/---

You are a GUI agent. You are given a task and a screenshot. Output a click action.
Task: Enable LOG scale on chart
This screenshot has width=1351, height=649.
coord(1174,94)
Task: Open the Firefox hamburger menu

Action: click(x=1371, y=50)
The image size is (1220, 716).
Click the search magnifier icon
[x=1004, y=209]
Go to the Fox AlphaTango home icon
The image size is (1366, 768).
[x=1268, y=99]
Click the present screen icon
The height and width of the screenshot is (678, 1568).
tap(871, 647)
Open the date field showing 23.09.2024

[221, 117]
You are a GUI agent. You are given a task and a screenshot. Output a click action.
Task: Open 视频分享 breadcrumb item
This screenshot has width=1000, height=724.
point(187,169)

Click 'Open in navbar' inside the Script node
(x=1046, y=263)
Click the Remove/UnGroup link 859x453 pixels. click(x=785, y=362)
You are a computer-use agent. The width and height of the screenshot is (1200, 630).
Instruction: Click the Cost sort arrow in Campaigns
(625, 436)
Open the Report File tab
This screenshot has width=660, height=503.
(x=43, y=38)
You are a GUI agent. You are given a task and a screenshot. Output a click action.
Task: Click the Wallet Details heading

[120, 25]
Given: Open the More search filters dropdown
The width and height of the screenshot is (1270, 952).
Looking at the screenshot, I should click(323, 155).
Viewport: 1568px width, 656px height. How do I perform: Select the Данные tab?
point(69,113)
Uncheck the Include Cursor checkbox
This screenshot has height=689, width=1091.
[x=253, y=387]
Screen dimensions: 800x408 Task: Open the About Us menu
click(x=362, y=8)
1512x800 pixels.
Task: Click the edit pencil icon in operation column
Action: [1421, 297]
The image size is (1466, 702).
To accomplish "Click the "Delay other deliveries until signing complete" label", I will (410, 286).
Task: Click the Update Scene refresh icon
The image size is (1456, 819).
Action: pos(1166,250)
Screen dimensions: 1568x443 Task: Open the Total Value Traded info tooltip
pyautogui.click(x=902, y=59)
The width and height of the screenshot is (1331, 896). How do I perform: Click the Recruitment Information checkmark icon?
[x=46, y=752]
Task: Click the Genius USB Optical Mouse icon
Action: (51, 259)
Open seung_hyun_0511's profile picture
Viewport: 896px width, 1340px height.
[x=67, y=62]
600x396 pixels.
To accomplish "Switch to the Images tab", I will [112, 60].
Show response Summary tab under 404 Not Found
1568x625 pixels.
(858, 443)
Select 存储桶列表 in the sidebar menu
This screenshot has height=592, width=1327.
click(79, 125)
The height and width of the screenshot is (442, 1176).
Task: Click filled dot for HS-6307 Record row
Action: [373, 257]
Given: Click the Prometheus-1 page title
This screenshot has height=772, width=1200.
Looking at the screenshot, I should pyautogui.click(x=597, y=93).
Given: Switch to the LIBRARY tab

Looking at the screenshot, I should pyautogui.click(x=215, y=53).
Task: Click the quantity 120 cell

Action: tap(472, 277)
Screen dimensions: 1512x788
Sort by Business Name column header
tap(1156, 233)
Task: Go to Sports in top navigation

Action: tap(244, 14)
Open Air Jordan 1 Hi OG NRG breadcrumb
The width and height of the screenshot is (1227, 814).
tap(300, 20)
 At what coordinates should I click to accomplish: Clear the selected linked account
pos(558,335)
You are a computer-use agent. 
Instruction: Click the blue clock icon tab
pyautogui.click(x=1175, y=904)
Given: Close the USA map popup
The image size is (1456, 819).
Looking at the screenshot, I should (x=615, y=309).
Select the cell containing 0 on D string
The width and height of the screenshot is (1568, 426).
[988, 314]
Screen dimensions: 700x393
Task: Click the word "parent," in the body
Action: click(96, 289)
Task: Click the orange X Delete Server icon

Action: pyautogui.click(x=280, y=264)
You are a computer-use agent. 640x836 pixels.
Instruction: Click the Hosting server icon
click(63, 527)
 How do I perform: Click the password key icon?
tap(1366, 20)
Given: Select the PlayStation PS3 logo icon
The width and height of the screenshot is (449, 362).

\---

Work instructions: Please output the records above as a Markdown table with the columns "Number" and "Content", from the line with "Open Air Jordan 1 Hi OG NRG breadcrumb" up to and including the line with "pos(558,335)". Leave out blank lines.

Final answer:
| Number | Content |
|---|---|
| 1 | Open Air Jordan 1 Hi OG NRG breadcrumb |
| 2 | The width and height of the screenshot is (1227, 814). |
| 3 | tap(300, 20) |
| 4 |  At what coordinates should I click to accomplish: Clear the selected linked account |
| 5 | pos(558,335) |